Wednesday, February 28, 2018

Signature Searching in a Networked Collection of Files


Description
A signature is a data pattern of interest in a large data file or set of large data files. Such signatures that need to be found arise in applications such as DNA sequence analysis, network intrusion detection, biometrics, large scientific experiments, and speech recognition and sensor networks. Related to this is string matching.

More specifically we envision a problem where long linear data files (i.e. flat files) contain multiple signatures that are to be found using a multiplicity of processors (parallel processor).

This paper evaluates the performance of finding signatures in files residing in the nodes of parallel processors configured as trees, two dimensional meshes and hyper cubes.

We assume various combinations of sequential and parallel searching. A unique feature of this work is that it is assumed that data is pre-loaded onto processors, as may occur in practice, thus load distribution time need not be accounted for.

Elegant expressions are found for average signature searching time and speedup, and graphical results are provided.

Figure: Signature

Introduction
A signature is a relatively small data pattern of interest embedded in a very large (in this paper sequential) data file.

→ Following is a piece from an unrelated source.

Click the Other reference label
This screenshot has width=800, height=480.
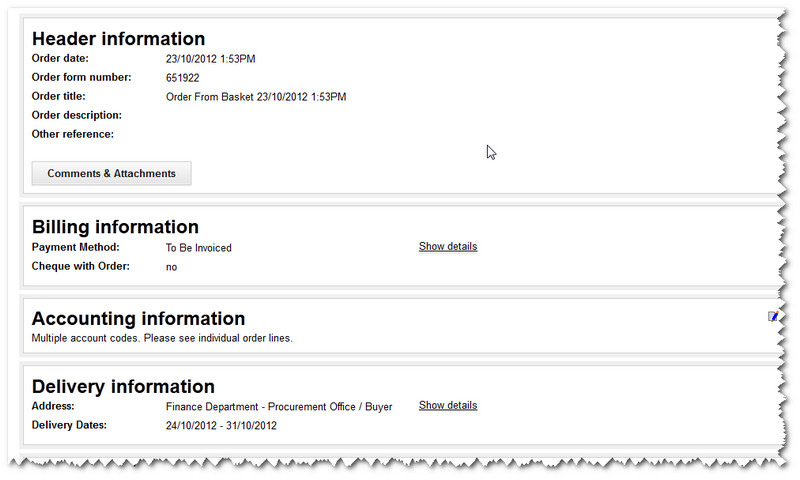tap(73, 134)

It is assumed signatures are temporally distinct and do not overlap each other. That is, there can be multiple signatures in a file.

Because the files we study are much longer than the signatures, it is assumed that signatures have infinitesimally small length. Such signature searching occurs in network security, signal processing, medicine, image processing, and sensor technology and many other fields.

Most previous work on signature searching (known as template matching and string matching) develop algorithm for the detailed matching process. This paper, like addresses an upper level view of signature searching involving system performance evaluation.

However we now briefly summarize some string matching work. String searching, which is similar to our concept of signature searching, is a special case of pattern searching. String searching generically involves finding a pattern of length m in a text of length n over some alphabet.

The worst case complexity of exact string matching is O(n) but the proportionality constant of the linear term can be very different depending on the string matching algorithm, ranging from m for the naive algorithm to 2 for the Knuth-Morris-Pratt algorithm.




Tree network

Assume that in a tree a node is a structure which contains exactly one file. Each node has one, two or more child nodes, which are below it in the tree space. A node that has a child is called the child’s parent node.

A node has at most one parent. Nodes that do not have any children are called leaf nodes. They are also referred to as terminal nodes.

A node’s height is the length of the Multi-level tree network longest downward path to a leaf from that node. The root’s height is the height of the tree.

The depth of a node is the length of the path to its root. The nodes in the same depth of the tree are said to be at the same level.

The height of the multiple-level tree in this paper is H. Throughout this paper there is a single file, possibly containing signatures, in each node.

In all the cases for tree networks which we examine the number of children nodes ni per node is a random variable from 1 to N, possibly different for each level.

But at the same level the number of children in each subtree is the same. In this section if a parent node has a signature(s), its children nodes may also have signatures.

If the parent node does not have any signature of interest, its children nodes also have no signatures and do not need to be searched.

Some dependency between signature occurrences is thus being assumed. This may model locality of reference - if a node has a signature(s), there may be related information (signatures) on its children.

Figure: Tree Network

Mesh Networks


A regular two dimensional mesh network of processors. It is a commonly used interconnection network. In this network structure each processor is located in the corners of four rectangles and has four neighbors.

The central processor is called the originator; it can communicate information or transport data to its four neighboring nodes.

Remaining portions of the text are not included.